Start of SUPPLIED ENTRIES
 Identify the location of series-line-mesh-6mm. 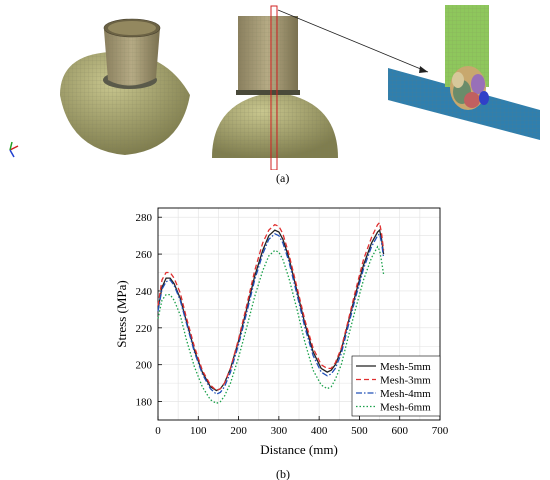
(271, 325).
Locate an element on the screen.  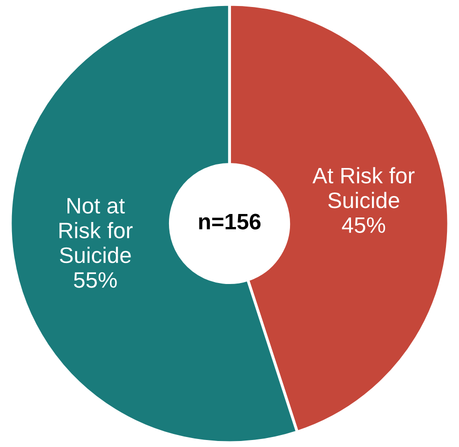
text: n=156 is located at coordinates (230, 222).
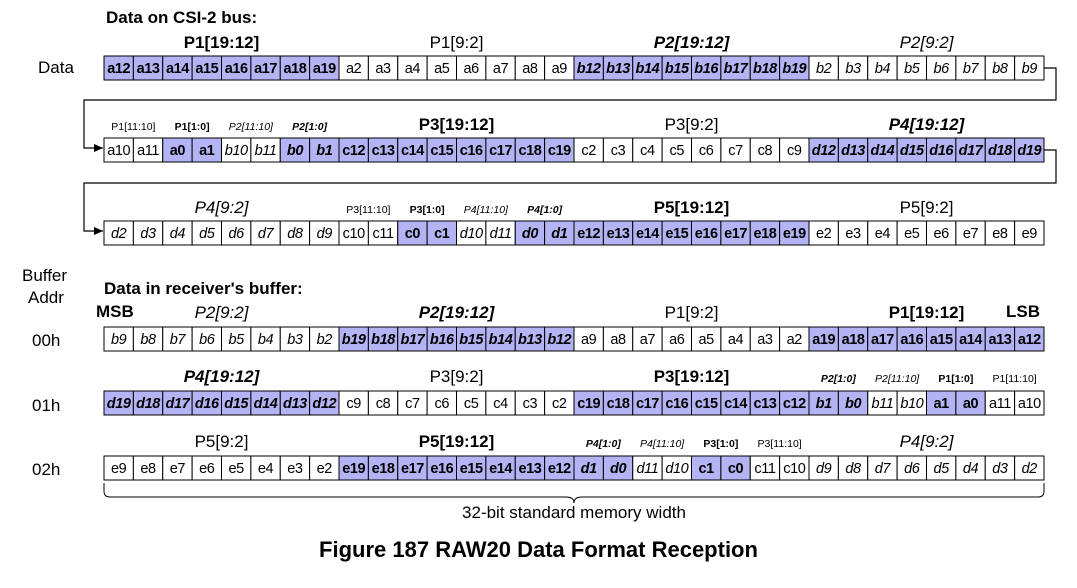 The width and height of the screenshot is (1077, 588). I want to click on bus-row-3-cell: e8, so click(1000, 234).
End of SUPPLIED ENTRIES
Output every record above word for word, leaving out the pictures.

 Identify the location of series-line-mesh-6mm. 
(271, 325).
Locate an element on the screen.  
text: n=156 is located at coordinates (230, 222).
 The width and height of the screenshot is (1077, 588). I want to click on bus-row-3-cell: e8, so click(1000, 234).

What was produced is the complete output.